### SELECTED EXCERPT ###

Last verified: April 2026
Parishes Are Louisiana's Counties
Parishes are Louisiana's equivalent of counties — separate prosecutorial jurisdictions, separate sheriffs, separate political cultures. The §54-507 ordinance and the DA Williams declination policy both apply only inside Orleans Parish. Crossing the parish line resets the legal calculus.
The Five Parishes Surrounding New Orleans
| Parish | DA | Posture |
|---|---|---|
| Orleans | Jason Williams (D) | Declines simple possession; cite-and-release at city level |
| Jefferson (Metairie, Kenner, Gretna) | Paul Connick Jr. (D) | No parallel declination policy; prosecutes possession |
| St. Tammany (Slidell, Mandeville, Covington) | Collin Sims | Among Louisiana's strictest cannabis posture |
| St. Bernard (Chalmette) | Perry Nicosia | Standard state-law posture; no declination |
| Plaquemines | Charles Ballay | Standard state-law posture |
Cross the Orleans-Jefferson line on Veterans Boulevard, the 17th Street Canal, or the Huey P. Long Bridge, and the legal calculus changes. Verify current DA names against Louisiana Secretary of State records.

###

SET OF TASKS
1. In the piece on Louisiana parishes, swap "legal calculus" for "legal picture" and write out the passage that begins at the words "The Five Parishes" and stops after "of State records.".
2. Carry the piece on Louisiana parishes forward from its final sentence.

### PROVIDED MATERIAL ###

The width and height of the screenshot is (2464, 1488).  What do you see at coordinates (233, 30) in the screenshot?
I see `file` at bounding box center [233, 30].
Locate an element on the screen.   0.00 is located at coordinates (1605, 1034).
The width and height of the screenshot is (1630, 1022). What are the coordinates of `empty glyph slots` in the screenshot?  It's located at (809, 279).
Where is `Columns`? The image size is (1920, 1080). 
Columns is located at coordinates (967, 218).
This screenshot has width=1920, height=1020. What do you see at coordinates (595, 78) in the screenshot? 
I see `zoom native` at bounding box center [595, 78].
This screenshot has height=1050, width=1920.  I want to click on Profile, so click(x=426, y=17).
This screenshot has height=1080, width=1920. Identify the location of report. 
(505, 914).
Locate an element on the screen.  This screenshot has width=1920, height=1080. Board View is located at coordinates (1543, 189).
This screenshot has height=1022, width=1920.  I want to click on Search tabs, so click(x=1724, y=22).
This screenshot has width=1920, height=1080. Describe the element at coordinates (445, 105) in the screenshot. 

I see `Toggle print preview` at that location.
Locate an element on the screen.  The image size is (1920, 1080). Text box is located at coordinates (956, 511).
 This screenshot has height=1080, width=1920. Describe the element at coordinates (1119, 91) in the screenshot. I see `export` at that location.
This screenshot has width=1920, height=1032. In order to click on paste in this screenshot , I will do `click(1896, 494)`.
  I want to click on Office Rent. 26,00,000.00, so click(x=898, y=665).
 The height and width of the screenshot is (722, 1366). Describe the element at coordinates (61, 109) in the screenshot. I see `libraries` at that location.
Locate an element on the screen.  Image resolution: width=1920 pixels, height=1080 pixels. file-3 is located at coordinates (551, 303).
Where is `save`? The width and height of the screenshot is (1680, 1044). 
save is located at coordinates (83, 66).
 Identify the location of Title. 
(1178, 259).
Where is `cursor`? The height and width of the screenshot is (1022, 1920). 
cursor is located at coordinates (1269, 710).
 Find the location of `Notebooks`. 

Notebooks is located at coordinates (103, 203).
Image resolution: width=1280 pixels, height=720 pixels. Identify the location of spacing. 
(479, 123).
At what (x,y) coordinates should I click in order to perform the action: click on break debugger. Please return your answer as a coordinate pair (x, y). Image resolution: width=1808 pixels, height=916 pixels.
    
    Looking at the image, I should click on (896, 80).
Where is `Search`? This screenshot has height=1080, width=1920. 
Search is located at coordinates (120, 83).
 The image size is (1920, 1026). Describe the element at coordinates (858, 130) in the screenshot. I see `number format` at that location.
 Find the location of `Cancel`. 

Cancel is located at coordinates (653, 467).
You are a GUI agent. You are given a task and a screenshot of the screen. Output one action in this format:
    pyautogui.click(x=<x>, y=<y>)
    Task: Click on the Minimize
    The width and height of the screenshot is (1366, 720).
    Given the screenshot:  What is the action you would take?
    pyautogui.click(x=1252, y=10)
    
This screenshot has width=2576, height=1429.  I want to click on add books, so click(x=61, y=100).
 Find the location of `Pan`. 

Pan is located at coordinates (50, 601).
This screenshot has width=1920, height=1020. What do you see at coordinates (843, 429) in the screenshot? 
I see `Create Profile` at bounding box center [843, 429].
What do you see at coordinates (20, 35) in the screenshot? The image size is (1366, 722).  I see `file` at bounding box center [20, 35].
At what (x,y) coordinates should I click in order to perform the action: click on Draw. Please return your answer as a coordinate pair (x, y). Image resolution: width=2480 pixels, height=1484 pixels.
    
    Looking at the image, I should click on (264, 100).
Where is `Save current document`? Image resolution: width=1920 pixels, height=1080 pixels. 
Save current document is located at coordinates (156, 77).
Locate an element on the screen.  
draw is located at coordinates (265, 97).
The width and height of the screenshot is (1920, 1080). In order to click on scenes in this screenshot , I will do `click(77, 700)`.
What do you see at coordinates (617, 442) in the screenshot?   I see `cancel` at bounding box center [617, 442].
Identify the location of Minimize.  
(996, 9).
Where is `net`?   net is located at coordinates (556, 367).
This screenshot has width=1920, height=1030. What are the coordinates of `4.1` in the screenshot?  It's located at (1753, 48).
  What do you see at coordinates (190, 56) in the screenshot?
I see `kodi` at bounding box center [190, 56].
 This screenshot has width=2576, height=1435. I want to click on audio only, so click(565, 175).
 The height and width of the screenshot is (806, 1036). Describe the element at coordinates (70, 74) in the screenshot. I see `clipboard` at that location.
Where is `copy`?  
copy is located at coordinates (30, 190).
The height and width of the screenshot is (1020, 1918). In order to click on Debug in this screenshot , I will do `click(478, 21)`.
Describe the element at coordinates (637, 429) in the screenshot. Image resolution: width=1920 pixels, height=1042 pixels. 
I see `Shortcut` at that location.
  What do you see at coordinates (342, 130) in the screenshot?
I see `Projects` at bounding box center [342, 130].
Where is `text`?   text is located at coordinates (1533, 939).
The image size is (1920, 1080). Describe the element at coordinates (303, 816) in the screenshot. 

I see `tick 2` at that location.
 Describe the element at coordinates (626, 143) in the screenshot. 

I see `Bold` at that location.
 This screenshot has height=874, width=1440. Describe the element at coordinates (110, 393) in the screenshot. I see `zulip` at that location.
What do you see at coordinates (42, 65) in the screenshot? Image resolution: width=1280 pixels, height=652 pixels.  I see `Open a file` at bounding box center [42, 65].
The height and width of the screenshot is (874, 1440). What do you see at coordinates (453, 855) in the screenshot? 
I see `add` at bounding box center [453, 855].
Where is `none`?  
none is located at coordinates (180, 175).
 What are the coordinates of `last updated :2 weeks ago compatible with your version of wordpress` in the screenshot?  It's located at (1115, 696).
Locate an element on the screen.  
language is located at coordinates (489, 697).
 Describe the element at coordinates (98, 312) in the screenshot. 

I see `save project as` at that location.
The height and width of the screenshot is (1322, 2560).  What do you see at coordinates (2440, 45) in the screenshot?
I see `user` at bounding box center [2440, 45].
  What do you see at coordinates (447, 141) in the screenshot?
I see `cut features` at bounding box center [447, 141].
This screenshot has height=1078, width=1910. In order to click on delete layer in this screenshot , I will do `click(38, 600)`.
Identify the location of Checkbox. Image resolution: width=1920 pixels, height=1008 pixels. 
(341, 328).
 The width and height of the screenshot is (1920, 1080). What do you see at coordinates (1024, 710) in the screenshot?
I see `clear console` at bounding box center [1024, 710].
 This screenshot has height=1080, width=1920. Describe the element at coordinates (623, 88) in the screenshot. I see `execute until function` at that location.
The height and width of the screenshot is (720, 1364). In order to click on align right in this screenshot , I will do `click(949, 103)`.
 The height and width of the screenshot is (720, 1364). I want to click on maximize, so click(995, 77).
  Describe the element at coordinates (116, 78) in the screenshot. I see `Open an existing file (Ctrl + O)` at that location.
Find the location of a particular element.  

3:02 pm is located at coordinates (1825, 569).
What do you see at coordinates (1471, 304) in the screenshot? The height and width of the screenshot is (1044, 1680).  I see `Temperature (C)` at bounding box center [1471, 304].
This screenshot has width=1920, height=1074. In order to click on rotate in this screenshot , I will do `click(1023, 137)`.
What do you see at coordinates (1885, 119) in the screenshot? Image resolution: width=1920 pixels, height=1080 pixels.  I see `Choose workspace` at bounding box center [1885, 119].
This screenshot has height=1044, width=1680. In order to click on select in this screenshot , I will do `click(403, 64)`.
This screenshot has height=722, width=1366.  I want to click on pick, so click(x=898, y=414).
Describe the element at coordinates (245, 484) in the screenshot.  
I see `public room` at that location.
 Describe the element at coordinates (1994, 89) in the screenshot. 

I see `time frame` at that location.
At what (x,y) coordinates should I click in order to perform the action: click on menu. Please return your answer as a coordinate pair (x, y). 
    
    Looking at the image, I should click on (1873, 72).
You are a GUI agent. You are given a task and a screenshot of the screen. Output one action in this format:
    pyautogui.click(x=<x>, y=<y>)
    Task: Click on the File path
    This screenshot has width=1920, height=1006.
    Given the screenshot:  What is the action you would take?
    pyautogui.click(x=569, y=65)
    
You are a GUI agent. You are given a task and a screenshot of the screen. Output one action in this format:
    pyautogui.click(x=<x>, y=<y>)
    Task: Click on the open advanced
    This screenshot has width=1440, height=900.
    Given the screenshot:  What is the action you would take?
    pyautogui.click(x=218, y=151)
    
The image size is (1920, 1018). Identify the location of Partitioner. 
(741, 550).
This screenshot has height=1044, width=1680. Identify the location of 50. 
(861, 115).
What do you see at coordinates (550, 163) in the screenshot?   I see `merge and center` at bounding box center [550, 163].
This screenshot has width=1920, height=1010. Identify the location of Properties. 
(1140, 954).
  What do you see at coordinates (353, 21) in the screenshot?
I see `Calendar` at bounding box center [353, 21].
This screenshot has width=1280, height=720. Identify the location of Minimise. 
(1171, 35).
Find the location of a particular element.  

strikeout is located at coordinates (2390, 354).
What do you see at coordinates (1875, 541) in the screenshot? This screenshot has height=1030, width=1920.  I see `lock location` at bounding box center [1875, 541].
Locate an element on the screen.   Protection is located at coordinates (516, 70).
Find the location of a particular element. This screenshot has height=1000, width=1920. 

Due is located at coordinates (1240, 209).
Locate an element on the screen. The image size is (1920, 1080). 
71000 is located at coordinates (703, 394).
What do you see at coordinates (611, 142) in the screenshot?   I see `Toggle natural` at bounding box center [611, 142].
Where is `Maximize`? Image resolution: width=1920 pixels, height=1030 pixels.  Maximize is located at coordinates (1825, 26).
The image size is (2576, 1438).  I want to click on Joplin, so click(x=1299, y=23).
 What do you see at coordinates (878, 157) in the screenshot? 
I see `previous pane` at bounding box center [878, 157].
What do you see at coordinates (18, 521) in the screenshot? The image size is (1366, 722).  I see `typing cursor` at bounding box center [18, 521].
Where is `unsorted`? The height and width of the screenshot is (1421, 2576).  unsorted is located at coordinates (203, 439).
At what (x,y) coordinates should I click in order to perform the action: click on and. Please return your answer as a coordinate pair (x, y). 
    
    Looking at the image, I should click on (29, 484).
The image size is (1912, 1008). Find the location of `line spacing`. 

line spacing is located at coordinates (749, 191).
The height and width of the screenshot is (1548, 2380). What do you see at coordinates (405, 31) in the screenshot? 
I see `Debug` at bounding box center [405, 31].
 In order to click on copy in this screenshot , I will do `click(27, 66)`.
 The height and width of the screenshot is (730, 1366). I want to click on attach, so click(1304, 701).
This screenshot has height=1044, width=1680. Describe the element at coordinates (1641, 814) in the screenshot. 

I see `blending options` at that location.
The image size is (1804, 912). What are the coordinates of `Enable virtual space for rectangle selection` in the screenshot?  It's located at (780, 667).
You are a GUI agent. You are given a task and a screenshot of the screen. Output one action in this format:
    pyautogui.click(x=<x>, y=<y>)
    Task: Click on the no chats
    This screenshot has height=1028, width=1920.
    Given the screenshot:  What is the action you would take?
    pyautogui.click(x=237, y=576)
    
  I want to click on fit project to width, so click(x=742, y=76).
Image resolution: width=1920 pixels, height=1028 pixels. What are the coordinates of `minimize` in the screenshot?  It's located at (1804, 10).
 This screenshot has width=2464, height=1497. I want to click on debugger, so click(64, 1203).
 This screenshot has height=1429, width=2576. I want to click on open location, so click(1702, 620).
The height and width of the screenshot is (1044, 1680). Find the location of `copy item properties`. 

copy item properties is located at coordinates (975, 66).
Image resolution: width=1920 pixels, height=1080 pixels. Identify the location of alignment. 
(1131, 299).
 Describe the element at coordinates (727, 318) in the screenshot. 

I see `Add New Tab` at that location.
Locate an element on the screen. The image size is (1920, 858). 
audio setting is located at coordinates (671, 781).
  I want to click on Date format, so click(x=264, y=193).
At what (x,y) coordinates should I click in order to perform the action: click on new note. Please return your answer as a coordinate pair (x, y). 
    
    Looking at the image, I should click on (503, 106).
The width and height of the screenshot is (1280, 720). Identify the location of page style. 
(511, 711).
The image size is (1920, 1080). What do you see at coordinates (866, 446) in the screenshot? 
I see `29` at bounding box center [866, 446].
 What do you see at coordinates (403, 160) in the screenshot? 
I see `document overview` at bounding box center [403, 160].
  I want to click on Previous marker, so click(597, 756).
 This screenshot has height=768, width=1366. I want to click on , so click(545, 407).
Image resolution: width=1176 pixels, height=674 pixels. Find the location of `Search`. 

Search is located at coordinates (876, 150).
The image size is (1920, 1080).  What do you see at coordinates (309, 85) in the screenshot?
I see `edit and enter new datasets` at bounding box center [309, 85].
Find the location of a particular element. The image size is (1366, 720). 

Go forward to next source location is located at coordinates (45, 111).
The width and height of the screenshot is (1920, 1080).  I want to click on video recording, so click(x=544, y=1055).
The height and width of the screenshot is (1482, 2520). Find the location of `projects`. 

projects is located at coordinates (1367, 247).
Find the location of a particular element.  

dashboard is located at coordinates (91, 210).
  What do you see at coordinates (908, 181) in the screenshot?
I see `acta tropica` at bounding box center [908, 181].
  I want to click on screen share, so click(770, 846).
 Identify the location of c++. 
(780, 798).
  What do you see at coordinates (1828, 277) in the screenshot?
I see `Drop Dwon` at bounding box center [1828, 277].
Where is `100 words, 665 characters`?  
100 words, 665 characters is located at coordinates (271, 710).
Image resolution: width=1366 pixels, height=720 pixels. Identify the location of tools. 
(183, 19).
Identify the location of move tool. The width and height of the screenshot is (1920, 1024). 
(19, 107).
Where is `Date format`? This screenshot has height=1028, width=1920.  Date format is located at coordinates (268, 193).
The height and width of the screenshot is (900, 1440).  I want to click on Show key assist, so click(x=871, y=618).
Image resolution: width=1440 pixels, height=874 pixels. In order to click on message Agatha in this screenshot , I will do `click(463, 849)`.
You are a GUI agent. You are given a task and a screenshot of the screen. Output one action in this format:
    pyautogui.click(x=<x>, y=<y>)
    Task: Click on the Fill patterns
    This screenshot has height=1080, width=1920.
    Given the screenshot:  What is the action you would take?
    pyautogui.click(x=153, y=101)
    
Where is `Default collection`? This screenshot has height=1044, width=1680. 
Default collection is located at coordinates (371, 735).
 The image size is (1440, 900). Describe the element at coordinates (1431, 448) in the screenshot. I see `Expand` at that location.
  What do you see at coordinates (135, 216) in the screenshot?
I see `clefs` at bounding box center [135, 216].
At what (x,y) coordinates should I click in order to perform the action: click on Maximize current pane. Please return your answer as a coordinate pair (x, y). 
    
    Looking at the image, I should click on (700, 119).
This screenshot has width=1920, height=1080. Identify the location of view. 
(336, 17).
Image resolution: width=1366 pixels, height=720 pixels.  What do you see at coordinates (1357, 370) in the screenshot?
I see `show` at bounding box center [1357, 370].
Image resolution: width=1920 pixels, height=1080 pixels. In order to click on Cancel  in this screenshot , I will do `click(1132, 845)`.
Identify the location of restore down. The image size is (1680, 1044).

###

ANSWERS PROVIDED
1.
The Five Parishes Surrounding New Orleans
| Parish | DA | Posture |
|---|---|---|
| Orleans | Jason Williams (D) | Declines simple possession; cite-and-release at city level |
| Jefferson (Metairie, Kenner, Gretna) | Paul Connick Jr. (D) | No parallel declination policy; prosecutes possession |
| St. Tammany (Slidell, Mandeville, Covington) | Collin Sims | Among Louisiana's strictest cannabis posture |
| St. Bernard (Chalmette) | Perry Nicosia | Standard state-law posture; no declination |
| Plaquemines | Charles Ballay | Standard state-law posture |
Cross the Orleans-Jefferson line on Veterans Boulevard, the 17th Street Canal, or the Huey P. Long Bridge, and the legal picture changes. Verify current DA names against Louisiana Secretary of State records.

2.
Orleans (New Orleans)
DA Jason Williams (D) declines simple possession. NOPD operates under §54-507 cite-and-release. Possession of any amount, in most circumstances, is a $40–$100 municipal summons. See DA Williams declination.
Jefferson Parish (Metairie, Kenner, Gretna, Harahan)
Jefferson is across the parish line on Veterans Boulevard, the 17th Street Canal, and the Huey P. Long Bridge. DA Paul Connick Jr. (D) does not have a parallel declination policy — Jefferson Parish prosecutes possession cases at the state level. Note that Jefferson includes:
- Metairie — directly west of New Orleans, separated by the 17th Street Canal.
- Kenner — Louis Armstrong International Airport (MSY) is here; airport-area enforcement is JPSO, not NOPD.
- Gretna — across the river on the West Bank.
- Harahan.
St. Tammany Parish (Slidell, Mandeville, Covington)
Across the 24-mile Lake Pontchartrain Causeway from New Orleans, St. Tammany is among Louisiana's strictest cannabis jurisdictions. The St. Tammany Sheriff's Office and parish DA prosecute aggressively. See Cannabis Louisiana Northshore page.
St. Bernard Parish (Chalmette)
Downriver of New Orleans, accessed via I-510 and Highway 46. Standard state-law enforcement; no declination policy. The St. Bernard Sheriff's Office patrols the parish.
Plaquemines Parish
South of New Orleans, extending down the Mississippi River. Includes Belle Chasse, where Naval Air Station Joint Reserve Base New Orleans is located. NAS-JRB is federal jurisdiction — UCMJ applies for service members and federal-employer rules apply for civilian DoD employees.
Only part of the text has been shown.